He said based on existing law, no one has the right to forbid actions taken by the Conference of Malay Rulers.

“I was advised by my law advisers, that neither the Prime Minister nor Cabinet members have any power under the Federal Constitution or any law that fixes a date to delay or interfere with the requests of the Rulers.

“The authoritative words are ‘segera bersidang’ (convene immediately),” Tengku Razaleigh, otherwise known as Ku Li, said during a Facebook live telecast this evening.

The former finance minister added that the executive powers of the Prime Minister and the Cabinet are only to advise the Parliament.

He said it was the right of the MPs and the decision of the Dewan Rakyat Speaker. 

“Nobody has the right to interfere in matters concerning the Dewan Rakyat, which decisions should be made by its members,” he said.

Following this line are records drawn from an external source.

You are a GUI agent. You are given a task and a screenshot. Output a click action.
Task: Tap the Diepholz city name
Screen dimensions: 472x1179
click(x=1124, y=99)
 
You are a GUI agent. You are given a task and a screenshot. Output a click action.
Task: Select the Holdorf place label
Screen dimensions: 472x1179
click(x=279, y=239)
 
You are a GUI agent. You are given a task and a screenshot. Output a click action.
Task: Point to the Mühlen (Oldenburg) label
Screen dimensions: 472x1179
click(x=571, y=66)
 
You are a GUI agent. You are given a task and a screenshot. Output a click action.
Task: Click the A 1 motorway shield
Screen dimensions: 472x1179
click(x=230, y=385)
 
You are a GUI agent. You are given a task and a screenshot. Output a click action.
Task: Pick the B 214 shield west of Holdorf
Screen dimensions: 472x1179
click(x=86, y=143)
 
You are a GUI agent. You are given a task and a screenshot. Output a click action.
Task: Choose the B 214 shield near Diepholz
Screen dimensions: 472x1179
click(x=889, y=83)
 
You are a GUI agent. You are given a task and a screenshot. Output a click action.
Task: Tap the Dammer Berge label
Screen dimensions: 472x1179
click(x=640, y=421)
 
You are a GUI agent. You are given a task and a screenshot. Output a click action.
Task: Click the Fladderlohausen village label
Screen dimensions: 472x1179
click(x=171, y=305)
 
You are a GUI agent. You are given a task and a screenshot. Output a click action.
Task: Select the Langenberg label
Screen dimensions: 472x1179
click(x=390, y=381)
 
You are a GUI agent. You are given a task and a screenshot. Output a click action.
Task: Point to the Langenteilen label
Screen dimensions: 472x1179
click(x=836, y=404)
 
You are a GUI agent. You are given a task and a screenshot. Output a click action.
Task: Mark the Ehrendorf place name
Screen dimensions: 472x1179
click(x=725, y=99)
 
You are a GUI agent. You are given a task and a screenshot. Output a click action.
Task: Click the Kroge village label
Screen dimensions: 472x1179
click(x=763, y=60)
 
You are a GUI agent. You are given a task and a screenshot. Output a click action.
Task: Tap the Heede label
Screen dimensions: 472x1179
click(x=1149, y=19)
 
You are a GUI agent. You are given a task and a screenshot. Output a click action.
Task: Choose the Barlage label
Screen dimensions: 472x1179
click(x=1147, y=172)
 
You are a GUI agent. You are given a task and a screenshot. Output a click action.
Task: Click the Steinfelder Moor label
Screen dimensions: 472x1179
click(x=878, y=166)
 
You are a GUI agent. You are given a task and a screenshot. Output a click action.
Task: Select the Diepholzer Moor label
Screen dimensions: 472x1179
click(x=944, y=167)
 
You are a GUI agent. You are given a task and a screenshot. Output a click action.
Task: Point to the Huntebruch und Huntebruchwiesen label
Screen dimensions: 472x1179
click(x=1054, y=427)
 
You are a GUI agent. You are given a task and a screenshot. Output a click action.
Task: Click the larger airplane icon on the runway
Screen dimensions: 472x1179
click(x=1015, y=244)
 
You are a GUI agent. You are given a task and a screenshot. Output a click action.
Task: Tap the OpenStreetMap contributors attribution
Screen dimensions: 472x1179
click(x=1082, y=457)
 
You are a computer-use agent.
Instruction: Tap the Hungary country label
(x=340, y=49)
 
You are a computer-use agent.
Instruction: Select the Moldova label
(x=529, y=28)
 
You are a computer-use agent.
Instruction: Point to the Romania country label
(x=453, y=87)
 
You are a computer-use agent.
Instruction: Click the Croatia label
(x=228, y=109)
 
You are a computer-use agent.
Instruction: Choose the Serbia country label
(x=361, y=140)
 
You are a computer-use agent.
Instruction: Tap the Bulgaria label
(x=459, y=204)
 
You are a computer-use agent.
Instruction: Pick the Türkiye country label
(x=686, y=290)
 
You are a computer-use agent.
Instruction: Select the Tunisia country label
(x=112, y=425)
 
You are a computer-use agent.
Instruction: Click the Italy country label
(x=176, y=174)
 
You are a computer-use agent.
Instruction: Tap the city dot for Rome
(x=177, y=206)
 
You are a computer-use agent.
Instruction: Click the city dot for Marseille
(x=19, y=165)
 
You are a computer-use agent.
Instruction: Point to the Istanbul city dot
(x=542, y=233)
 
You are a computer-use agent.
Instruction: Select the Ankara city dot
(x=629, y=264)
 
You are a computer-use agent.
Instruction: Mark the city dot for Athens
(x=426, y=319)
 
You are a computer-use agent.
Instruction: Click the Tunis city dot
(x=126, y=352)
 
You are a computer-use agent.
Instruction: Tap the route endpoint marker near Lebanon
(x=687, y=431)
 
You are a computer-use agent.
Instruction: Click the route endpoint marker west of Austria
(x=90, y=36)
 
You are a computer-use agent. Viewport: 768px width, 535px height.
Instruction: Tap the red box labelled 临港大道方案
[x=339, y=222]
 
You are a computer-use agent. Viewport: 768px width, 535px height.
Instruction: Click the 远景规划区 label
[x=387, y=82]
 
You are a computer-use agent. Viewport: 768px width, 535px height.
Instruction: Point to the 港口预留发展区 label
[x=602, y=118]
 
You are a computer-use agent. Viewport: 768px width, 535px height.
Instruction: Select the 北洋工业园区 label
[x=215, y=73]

The veteran politician’s message today comes after hearing public views regarding the Agong’s power to summon Parliament to reconvene.

“The King has done accurately and suitably in accordance of the principles and necessity which every living constitution has,” he said.

In contrast to this, last Friday, the attorney general said that the Cabinet is the one that determines when both houses of Parliament would meet, as the Agong’s constitutional power to summon for Parliament to meet is at the Cabinet’s advice.

Attorney General Tan Sri Idrus Harun had also sought to clarify the legal position under the Federal Constitution regarding the Agong’s constitutional functions.

According to Idrus, the Agong’s powers to summon for Parliament to reconvene and his obligation to act on the Cabinet’s advice, the attorney general had earlier in the statement highlighted two constitutional provisions, namely Article 40(1) and Article 40(1A).

He explained that these two constitutional provisions, among other things, provide that the Agong, while exercising his constitutional functions or functions under federal law, is to accept and act in accordance with the Cabinet’s advice or the advice of a minister acting under the general authority of Cabinet, except otherwise provided by the Federal Constitution.

The attorney general said the King’s position as a constitutional monarch who has to act according to advice given by the Cabinet was based on the Federal Constitution’s Article 39, Article 40 and Article 43.